But it is (used as such). People try to have lengthy (arguments) discussions
on Twitter. It ends up badly most often because people can't express
themselves properly, the discussion lacks of context then it provokes outrage
then people cry they are being "harassed" publicly. The way Twitter works
cheapens communication. And when communication is reduced to the lowest common
denominator anything can be considered harassement or insult. 140 characters
works with SMS because people who send each other SMS usually are
acquaintances, so there is some context. Publishing SMS out there in the wild
is often a recipe for disaster. Now take any forum like this one. People don't
know each other, however, they have enough space to at least attempt to convey
their thoughts in an accurate way. I admit that the fact that is it a tech
centered, well moderated forum helps to create a proper environment for
discussion too.

------
hackaflocka
With the Olympics and Presidential elections this year, this might be do or
die for Twitter.

They're very relevant, but not in the ways they want to be.

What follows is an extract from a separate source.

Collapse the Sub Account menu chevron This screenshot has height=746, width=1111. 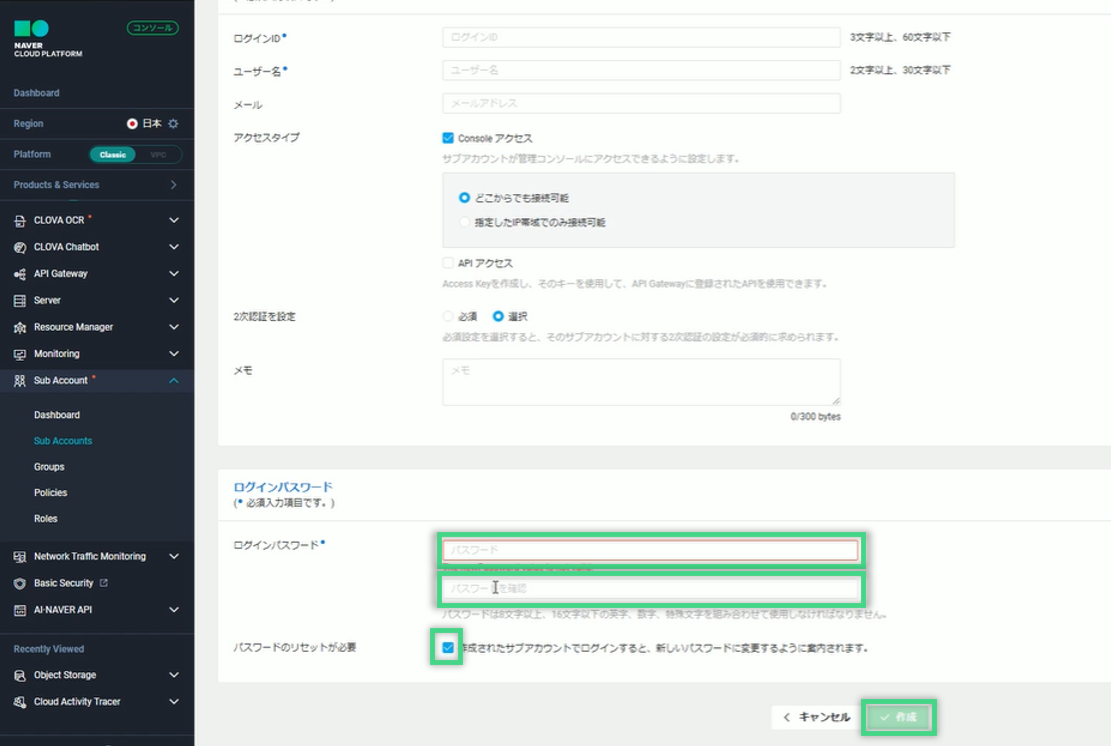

People find out what happened on Twitter yesterday via the news the next day.
Not while it's happening (which is how Twitter would like it).

------
vezycash
A simple way to change the limit without changing the limit has been shared
here before.

Profile name shouldn't count as part of the 140 character limit.

------
tek-cyb-org
I don't know why but the title of this article sounds eerie and reminds me of
something out of 1984.

------
nikolay
I will keep boycotting and stick with Facebook Notes. RIP!

------
MichaelBurge
This seems like a silly thing to have an article about.

What next, are we going to have the news report when Fiverr changes the width
of their "What are you looking for?" box to 361 pixels instead of 359 pixels
to work around a browser display issue?

Or if Amazon adds a new dropdown menu to their product detail sidebar?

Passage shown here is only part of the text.